Генрих немного оттаял. На барке, которая везла их из Хэмптон-Корта, он сказал Анне, что устроит живую картину и турнир, чтобы отпраздновать появление на свет наследника, а утром, перед тем как она скрылась с людских глаз, поцеловал ее в первый раз после их размолвки.

– Я приду навестить вас и буду постоянно молиться Господу, чтобы тот даровал вам счастливое разрешение от бремени, – сказал он.

Анна почувствовала, как ее глаза наполняются слезами. Это должно было происходить не так.

– Все будет хорошо, – подбодрил ее Генрих.

– Что вы будете делать, пока я нахожусь в уединении? – спросила она.

– Буду охотиться в округе. Я не уеду далеко. Хотел сказать вам, что уже подготовил письма к дворянам с сообщением о рождении принца.

Анна предпочла бы, чтобы он с этим повременил. Зачем искушать Судьбу?

– Анна… – Король тронул ее за подбородок. – Я люблю вас. Не забывайте об этом.


На сердце сразу полегчало, и она вместе со всем своим двором пошла на мессу. После этого Анну торжественно проводили в приемный зал, где она сидела под королевским балдахином и ей подали вино со специями и пирожные. Затем камергер Анны попросил, чтобы все молились за благополучный исход родов. Прозвучал трубный глас, и Анна прошла в свою гостиную и дальше – в спальню, Палату Дев, как ее называли, потому что стены здесь были увешаны гобеленами с изображением святой Урсулы и двенадцати тысяч девственниц. Тут, затмевая собой все, стояла огромная французская кровать. Анна с удовольствием опустилась на нее, пока дамы задергивали дверь тяжелой шторой. Большинство из них были назначены исполнять разные придворные должности, так как ни один мужчина, за исключением короля и духовника Анны, не должен входить в покои королевы, пока она пребывает в уединении.

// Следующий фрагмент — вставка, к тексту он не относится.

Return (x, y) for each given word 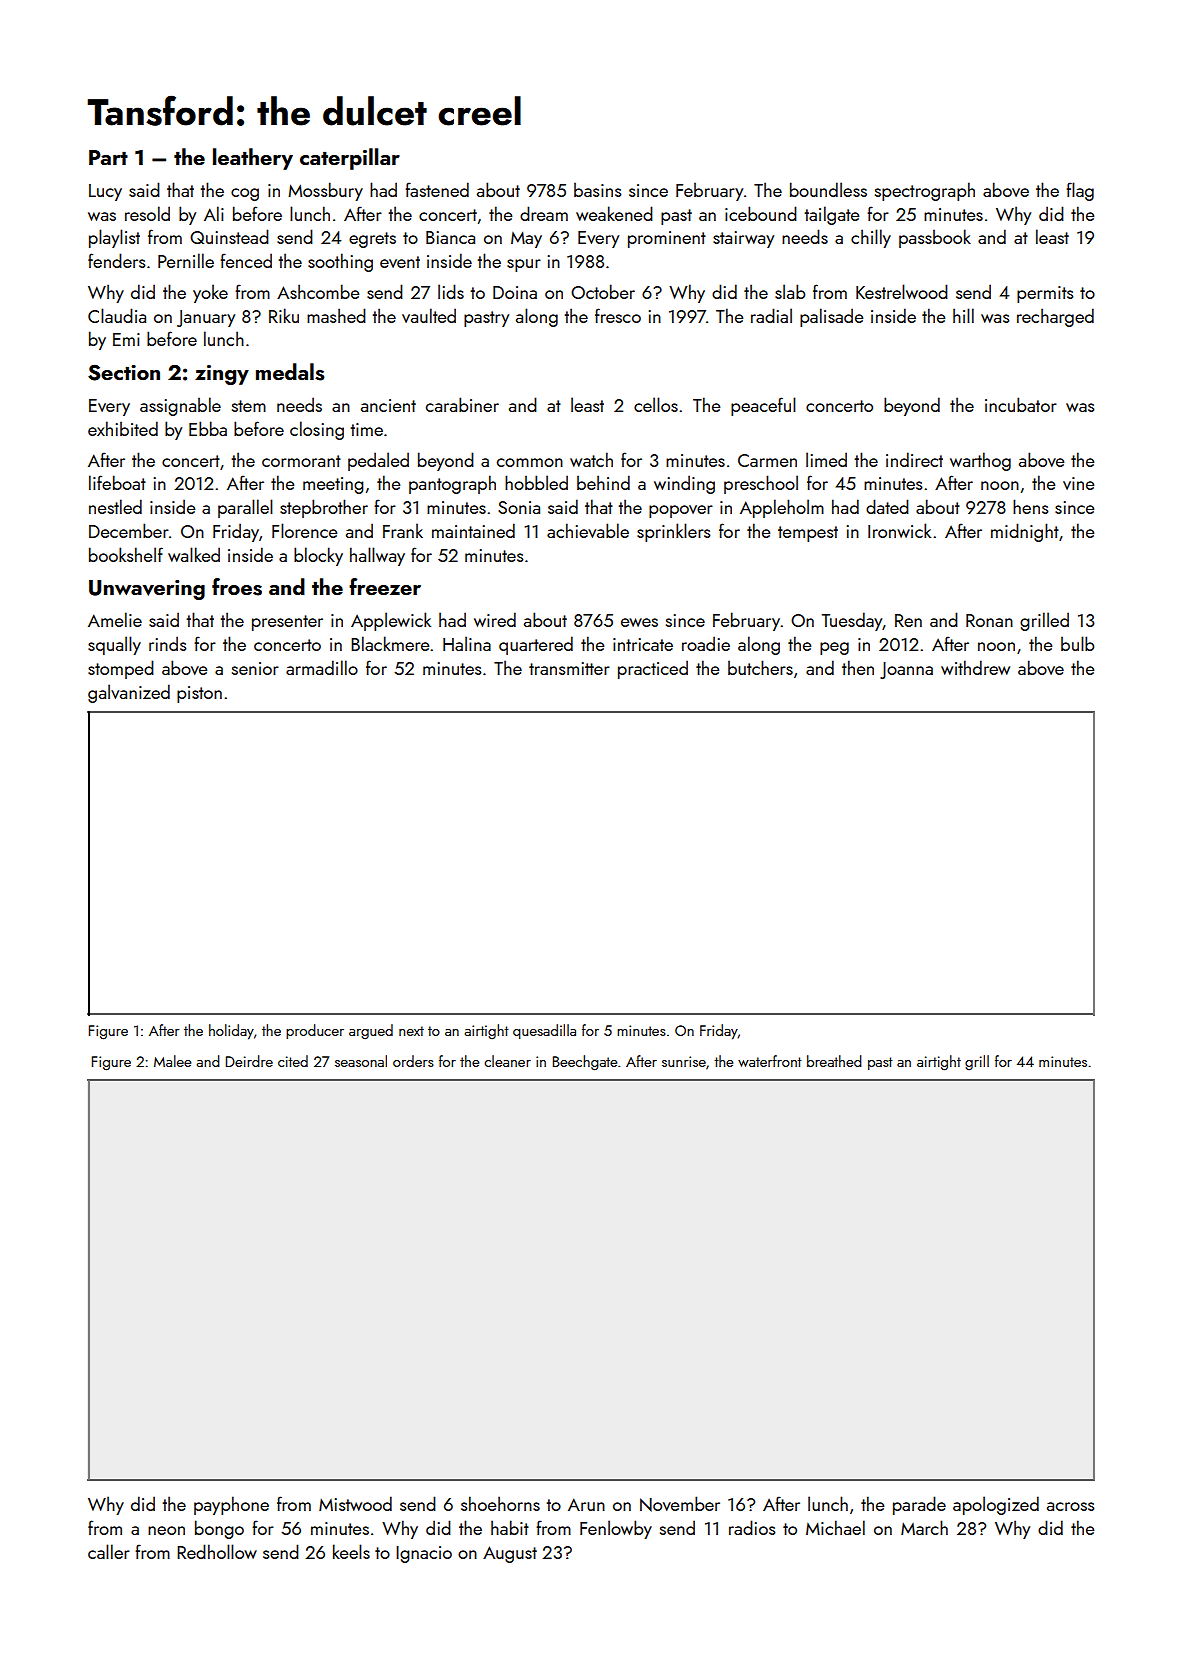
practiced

Вместе с изысканной пищей и всем прочим, чего желала фантазия Анны, они приносили ей и последние сплетни. Герцог Саффолк в свои почти пятьдесят собирался жениться на четырнадцатилетней девушке, с которой был помолвлен его сын! Анна хохотала в голос, когда услышала имя невесты – Кейт Уиллоуби, единственная дочь самой верной подруги вдовствующей принцессы, этой драконши леди Уиллоуби! Стоило ожидать, что этот брак станет настоящим фейерверком, ведь Саффолк издавна поддерживал короля…

Рано утром семнадцатого сентября у Анны начались роды. Послали за повитухой. Все идет хорошо, заявила та, даже когда схватки превратились в невыносимую муку с краткими передышками. Казалось, это тянется много часов, но около трех пополудни, когда Анна уже подумала, что больше не вынесет, повитуха сказала, что ребенок выходит.

– Прижмите подбородок к груди, ваша милость, дышите глубоко и тужьтесь!

Анна тужилась, тужилась и тужилась. Родовые муки – верное название!

– Я вижу головку! – воскликнула акушерка. – Теперь уже недолго!

Стоявшие вокруг кровати дамы всячески подбадривали Анну. Она снова напряглась и почувствовала, как между ног проскользнул ребенок. Наступила тишина – потом раздался громкий плач.